| TRY IT |
An exact copy of the records below is required, and it must contain no pictures.

+-------+

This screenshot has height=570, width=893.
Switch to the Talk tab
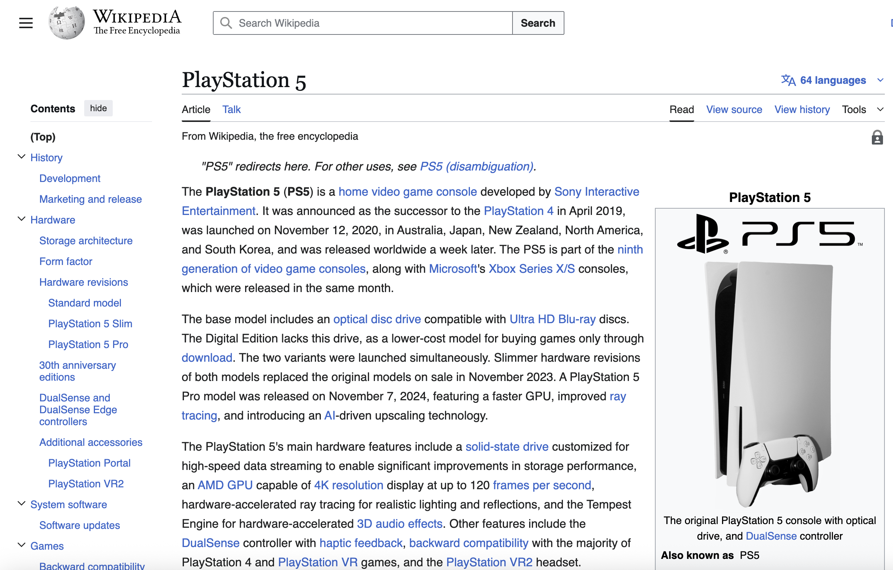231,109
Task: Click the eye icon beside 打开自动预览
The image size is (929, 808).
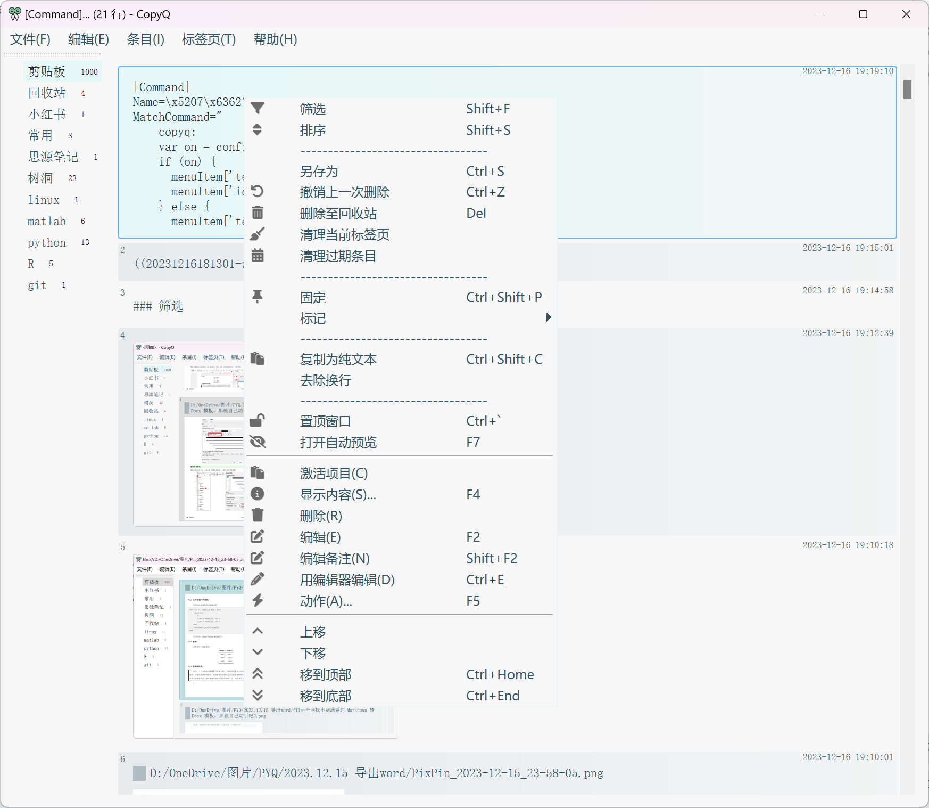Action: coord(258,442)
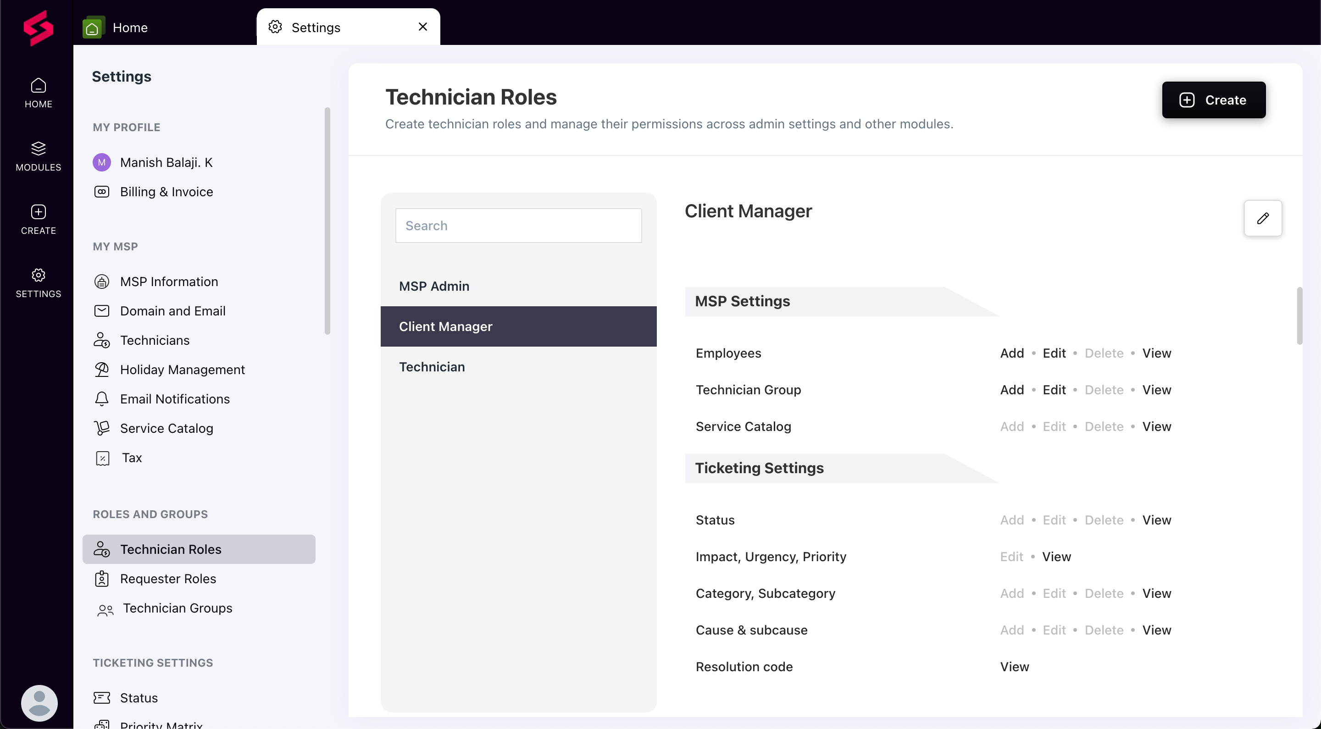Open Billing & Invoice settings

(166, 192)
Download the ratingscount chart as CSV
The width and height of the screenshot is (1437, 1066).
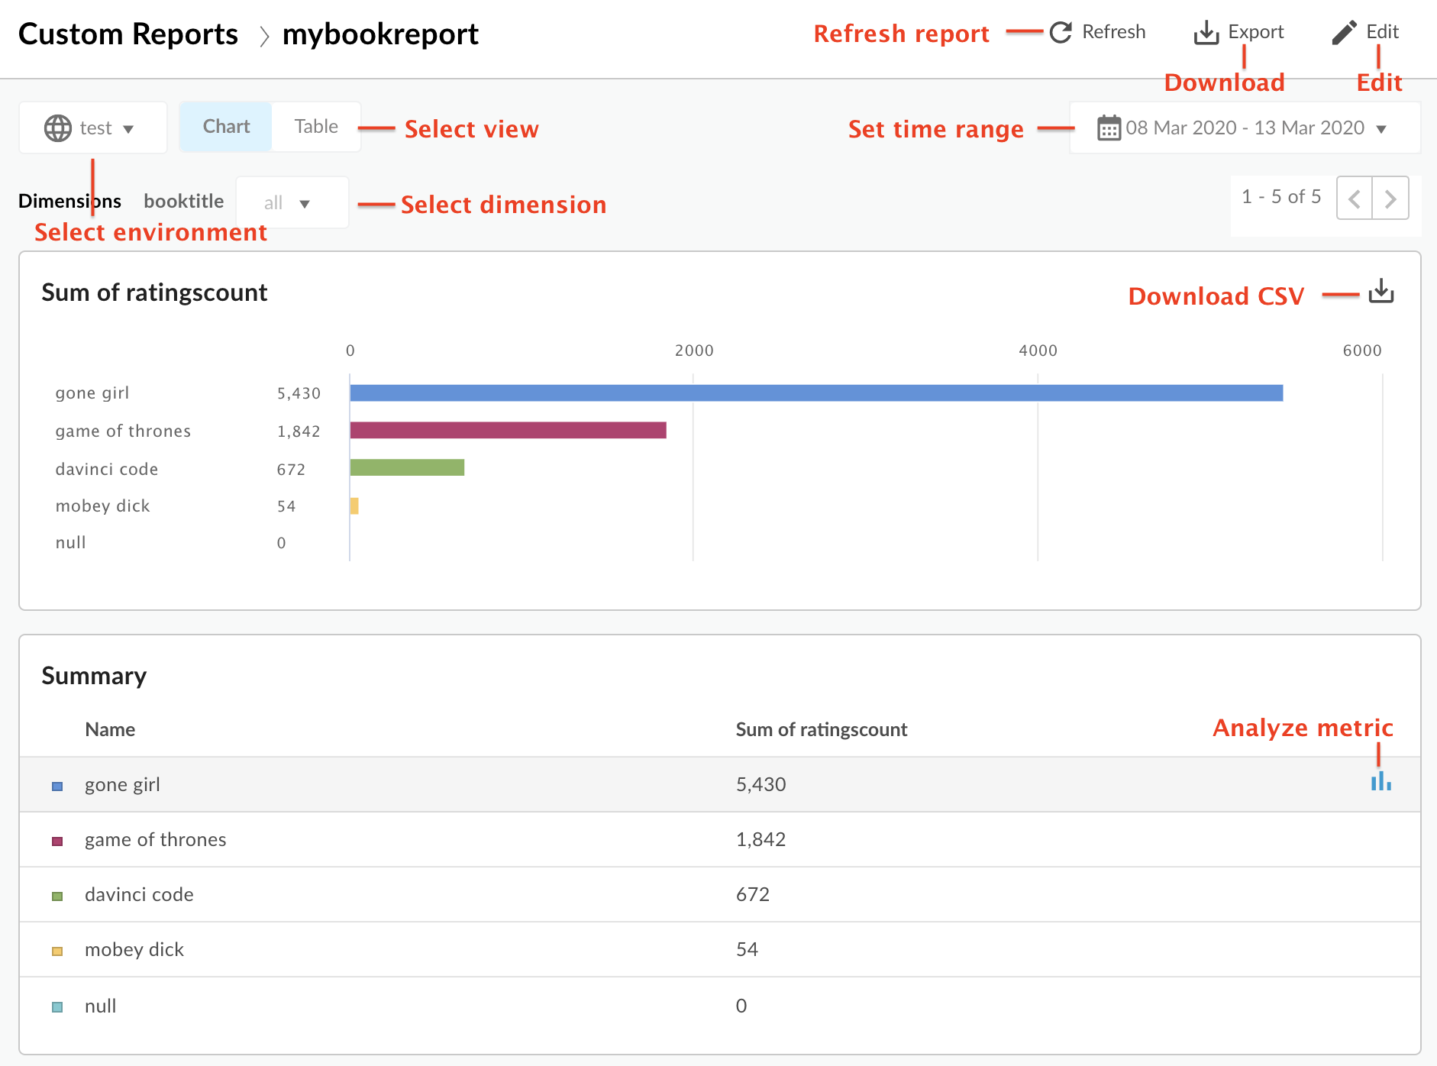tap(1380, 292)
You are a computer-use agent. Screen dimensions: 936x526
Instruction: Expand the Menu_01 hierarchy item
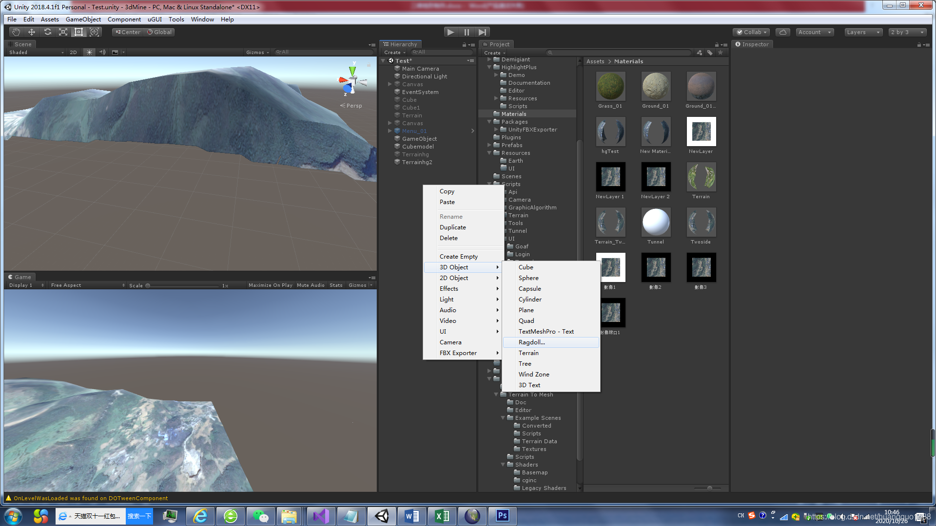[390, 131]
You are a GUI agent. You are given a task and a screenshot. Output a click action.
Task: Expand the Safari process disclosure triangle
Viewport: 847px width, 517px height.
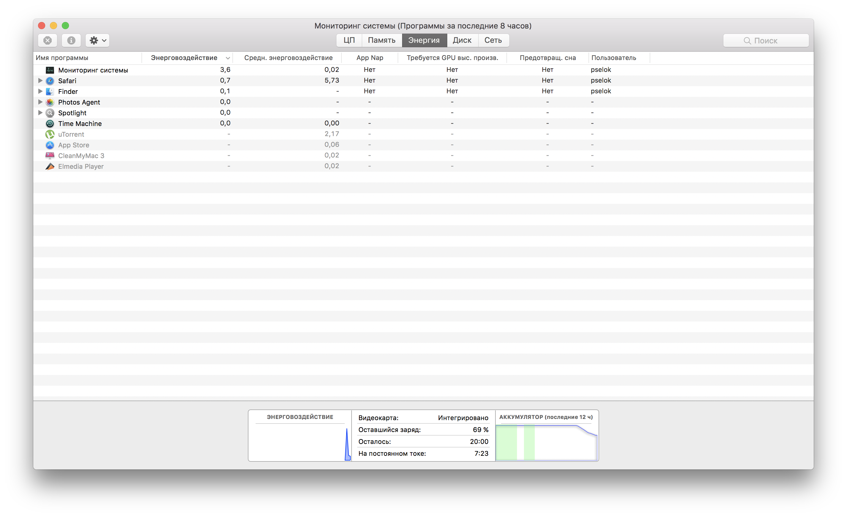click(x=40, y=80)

+-------+

| TASK OUTPUT |
This screenshot has height=570, width=893.
Switch to the Talk tab
231,109
Task: Click the eye icon beside 打开自动预览
The image size is (929, 808).
Action: coord(258,442)
Open Billing & Invoice settings

(166, 192)
Download the ratingscount chart as CSV
The width and height of the screenshot is (1437, 1066).
tap(1380, 292)
You are a computer-use agent. Screen dimensions: 936x526
Instruction: Expand the Menu_01 hierarchy item
[390, 131]
You are a GUI agent. You are given a task and a screenshot. Output a click action.
Task: Expand the Safari process disclosure triangle
Viewport: 847px width, 517px height.
click(x=40, y=80)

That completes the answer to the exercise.